(Rows from a dataset)
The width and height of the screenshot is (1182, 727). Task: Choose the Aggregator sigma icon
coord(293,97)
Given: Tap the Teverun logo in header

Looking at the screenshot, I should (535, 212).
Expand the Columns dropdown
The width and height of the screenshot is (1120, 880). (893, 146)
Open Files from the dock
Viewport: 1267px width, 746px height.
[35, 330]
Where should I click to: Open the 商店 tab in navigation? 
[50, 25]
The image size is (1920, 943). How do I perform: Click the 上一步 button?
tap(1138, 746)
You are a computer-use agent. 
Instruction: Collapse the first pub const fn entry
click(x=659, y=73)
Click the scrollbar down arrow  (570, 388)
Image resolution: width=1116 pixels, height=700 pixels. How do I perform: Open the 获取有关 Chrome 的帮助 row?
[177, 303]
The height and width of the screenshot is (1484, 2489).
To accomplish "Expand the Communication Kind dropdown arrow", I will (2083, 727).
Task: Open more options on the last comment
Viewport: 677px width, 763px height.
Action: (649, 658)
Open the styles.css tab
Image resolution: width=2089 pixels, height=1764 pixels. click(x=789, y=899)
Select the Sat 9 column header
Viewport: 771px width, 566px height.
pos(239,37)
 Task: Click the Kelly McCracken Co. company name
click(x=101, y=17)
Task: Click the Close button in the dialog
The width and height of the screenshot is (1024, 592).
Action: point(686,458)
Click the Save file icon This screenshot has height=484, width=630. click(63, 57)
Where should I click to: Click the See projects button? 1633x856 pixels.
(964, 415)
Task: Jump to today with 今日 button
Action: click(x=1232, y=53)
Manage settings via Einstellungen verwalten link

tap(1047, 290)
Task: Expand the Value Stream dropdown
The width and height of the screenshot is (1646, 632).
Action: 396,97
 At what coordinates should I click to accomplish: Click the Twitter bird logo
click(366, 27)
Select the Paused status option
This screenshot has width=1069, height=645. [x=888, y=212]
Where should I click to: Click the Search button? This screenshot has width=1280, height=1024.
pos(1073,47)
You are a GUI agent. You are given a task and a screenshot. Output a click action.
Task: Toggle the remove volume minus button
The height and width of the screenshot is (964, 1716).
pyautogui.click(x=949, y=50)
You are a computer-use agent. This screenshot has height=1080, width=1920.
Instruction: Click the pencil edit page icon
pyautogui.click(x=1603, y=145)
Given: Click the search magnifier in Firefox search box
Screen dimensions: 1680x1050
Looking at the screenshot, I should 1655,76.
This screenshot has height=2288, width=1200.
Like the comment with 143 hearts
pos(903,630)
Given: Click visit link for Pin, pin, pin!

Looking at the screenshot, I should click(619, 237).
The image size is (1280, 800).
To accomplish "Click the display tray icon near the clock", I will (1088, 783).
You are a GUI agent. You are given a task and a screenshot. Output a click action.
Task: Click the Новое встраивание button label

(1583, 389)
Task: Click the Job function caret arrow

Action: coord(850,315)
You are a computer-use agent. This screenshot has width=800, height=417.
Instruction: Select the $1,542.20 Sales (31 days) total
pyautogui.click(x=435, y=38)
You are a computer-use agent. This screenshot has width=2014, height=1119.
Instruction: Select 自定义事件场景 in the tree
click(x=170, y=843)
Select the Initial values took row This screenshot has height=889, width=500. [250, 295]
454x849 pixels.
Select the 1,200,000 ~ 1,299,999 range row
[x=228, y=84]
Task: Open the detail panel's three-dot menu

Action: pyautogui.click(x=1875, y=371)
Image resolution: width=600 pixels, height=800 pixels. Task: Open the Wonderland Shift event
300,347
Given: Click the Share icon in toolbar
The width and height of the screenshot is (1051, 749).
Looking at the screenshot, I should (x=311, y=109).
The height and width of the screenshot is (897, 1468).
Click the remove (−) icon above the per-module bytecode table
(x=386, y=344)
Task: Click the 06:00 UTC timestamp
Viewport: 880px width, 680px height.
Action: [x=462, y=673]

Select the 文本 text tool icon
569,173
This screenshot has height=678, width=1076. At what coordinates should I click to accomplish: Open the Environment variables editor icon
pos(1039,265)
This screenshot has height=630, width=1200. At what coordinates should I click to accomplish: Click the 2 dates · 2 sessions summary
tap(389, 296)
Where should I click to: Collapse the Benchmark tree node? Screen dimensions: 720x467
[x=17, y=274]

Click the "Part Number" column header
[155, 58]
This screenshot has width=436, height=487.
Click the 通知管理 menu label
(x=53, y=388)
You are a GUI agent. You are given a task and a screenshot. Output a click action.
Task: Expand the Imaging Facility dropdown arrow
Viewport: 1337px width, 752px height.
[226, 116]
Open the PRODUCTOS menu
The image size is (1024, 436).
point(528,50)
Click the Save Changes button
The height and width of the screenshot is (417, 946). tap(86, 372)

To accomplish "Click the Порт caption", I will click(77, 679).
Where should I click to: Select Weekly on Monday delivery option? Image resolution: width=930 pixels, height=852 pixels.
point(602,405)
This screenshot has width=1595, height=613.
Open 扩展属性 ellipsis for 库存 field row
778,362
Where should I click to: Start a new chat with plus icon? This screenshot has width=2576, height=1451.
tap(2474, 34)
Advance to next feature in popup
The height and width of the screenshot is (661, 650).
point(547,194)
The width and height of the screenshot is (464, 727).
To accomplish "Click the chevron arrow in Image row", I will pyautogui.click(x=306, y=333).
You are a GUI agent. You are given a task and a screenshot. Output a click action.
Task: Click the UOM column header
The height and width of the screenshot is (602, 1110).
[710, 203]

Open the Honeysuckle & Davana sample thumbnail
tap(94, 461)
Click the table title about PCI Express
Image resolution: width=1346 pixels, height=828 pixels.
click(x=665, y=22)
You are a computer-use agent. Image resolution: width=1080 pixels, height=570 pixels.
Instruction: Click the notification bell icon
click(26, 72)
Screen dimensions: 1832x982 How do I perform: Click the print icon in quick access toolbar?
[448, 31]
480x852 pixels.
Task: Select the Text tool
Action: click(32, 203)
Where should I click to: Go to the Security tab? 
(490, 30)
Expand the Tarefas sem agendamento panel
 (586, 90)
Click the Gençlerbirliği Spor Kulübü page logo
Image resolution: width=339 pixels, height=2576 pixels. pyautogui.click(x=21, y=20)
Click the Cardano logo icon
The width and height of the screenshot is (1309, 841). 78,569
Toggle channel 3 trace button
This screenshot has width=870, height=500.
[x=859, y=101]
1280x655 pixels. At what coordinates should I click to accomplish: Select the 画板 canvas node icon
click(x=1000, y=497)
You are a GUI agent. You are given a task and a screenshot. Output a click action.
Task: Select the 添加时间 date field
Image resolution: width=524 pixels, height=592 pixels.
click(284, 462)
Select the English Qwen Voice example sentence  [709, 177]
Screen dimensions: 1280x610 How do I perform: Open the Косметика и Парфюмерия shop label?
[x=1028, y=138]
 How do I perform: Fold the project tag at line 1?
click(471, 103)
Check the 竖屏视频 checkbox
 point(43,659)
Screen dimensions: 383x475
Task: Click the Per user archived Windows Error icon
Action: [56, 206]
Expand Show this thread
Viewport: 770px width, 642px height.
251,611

# Challenge
Extract the lines of the records verbatim, starting at the line that contains "Click the Cardano logo icon" and ending at the end of the records.

# Reply to the task
Click the Cardano logo icon
The width and height of the screenshot is (1309, 841). 78,569
Toggle channel 3 trace button
This screenshot has width=870, height=500.
[x=859, y=101]
1280x655 pixels. At what coordinates should I click to accomplish: Select the 画板 canvas node icon
click(x=1000, y=497)
You are a GUI agent. You are given a task and a screenshot. Output a click action.
Task: Select the 添加时间 date field
Image resolution: width=524 pixels, height=592 pixels.
click(284, 462)
Select the English Qwen Voice example sentence  [709, 177]
Screen dimensions: 1280x610 How do I perform: Open the Косметика и Парфюмерия shop label?
[x=1028, y=138]
 How do I perform: Fold the project tag at line 1?
click(471, 103)
Check the 竖屏视频 checkbox
 point(43,659)
Screen dimensions: 383x475
Task: Click the Per user archived Windows Error icon
Action: [56, 206]
Expand Show this thread
Viewport: 770px width, 642px height.
251,611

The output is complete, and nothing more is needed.